EXCERPT:

>>>

Celebrants enjoying the Canada’s Day fireworks in Ashbridges Bay, Toronto. The site of zero battles, though many still mourn 1997’s infamous skirmish between the rollerbladers and the stroller-pushers. Of which there was no clear winner. Photo: Sam Javanrouh.

As the fireworks detonated in humid night skies across an improbably large, disparate, and yet deeply ardent nation, Canadians gathered in the common spaces. Those same spaces created by much-debated tax dollars, in some cases on contested land, watched by a police force many are unhappy with, lit by lights powered by unpopular public utilities – or even less popular private ones, having arrived by vehicles that the cyclists would rather not abide, and by bikes that the larger vehicles wish would just stick to the parks, and stay off the effing streets.

The Liberals. The Conservatives. The New Democrats. The Green Partiers. The unaffiliated. The third of Canadians who didn’t vote in the last federal election but still have loudly-held opinions. They all gathered to watch the events. To stake out a decent seat with a view. To eat the food. To drink the drinks. To sing the national anthem; lustily or quietly, fearfully or hopefully, longingly or carelessly, bawdily or reverently. Silently, or not at all. And to wave an improbable flag.

“Mike,” says a man, happening on a guy he knows in the near-dark of a lakeside park in eastern Toronto.

“John,” acknowledges the other man, grateful for his hat, the brim of which hides his eyes, which are not happy with Mike, whom he considers an asshole.

<<<

SHORT EXERCISE:
List every political party named in the Canada Day passage. The records that follow have no connection to the Canada Day passage.

Records excerpted from a collection:
>>>

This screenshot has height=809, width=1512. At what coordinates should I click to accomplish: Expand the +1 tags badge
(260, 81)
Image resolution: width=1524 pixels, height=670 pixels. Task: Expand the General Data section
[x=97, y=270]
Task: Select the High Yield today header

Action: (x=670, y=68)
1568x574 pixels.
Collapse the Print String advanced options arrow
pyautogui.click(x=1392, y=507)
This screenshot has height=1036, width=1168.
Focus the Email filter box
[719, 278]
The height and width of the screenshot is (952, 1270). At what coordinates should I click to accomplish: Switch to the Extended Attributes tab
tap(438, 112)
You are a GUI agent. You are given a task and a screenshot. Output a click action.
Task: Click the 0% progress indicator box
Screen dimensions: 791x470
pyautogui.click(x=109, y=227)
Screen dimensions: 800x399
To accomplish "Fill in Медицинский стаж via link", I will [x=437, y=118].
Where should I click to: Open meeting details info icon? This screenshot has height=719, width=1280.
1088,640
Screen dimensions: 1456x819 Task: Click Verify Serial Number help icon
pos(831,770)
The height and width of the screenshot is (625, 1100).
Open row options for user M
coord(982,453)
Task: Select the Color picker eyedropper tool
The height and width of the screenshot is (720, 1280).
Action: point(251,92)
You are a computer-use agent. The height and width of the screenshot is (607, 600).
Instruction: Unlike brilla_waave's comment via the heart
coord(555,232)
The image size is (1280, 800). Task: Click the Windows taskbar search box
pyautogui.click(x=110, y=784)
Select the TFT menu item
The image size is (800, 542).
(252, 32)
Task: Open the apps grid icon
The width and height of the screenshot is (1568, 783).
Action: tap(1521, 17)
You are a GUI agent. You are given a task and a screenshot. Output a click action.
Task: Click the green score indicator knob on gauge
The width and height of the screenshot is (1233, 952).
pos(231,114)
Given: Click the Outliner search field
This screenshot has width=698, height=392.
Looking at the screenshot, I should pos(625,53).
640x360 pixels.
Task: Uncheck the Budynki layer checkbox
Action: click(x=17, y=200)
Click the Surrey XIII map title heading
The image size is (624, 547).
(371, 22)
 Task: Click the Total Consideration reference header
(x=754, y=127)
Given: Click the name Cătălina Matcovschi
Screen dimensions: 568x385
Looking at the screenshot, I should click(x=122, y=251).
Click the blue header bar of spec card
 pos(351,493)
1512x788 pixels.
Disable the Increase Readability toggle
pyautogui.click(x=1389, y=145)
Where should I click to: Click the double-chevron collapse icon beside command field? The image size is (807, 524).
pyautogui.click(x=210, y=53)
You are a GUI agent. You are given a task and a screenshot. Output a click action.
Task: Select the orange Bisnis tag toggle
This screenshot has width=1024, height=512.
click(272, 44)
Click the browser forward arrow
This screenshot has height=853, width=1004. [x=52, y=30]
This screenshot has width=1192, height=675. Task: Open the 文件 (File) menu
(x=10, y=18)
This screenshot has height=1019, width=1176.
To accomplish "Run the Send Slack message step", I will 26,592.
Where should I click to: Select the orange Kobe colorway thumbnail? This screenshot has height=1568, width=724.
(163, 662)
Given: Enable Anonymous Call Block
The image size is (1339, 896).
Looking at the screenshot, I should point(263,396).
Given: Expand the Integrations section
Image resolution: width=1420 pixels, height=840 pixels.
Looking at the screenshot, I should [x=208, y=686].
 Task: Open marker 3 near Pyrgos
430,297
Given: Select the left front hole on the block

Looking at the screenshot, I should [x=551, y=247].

<<<

TASK ANSWER:
The Liberals
The Conservatives
The New Democrats
The Green Partiers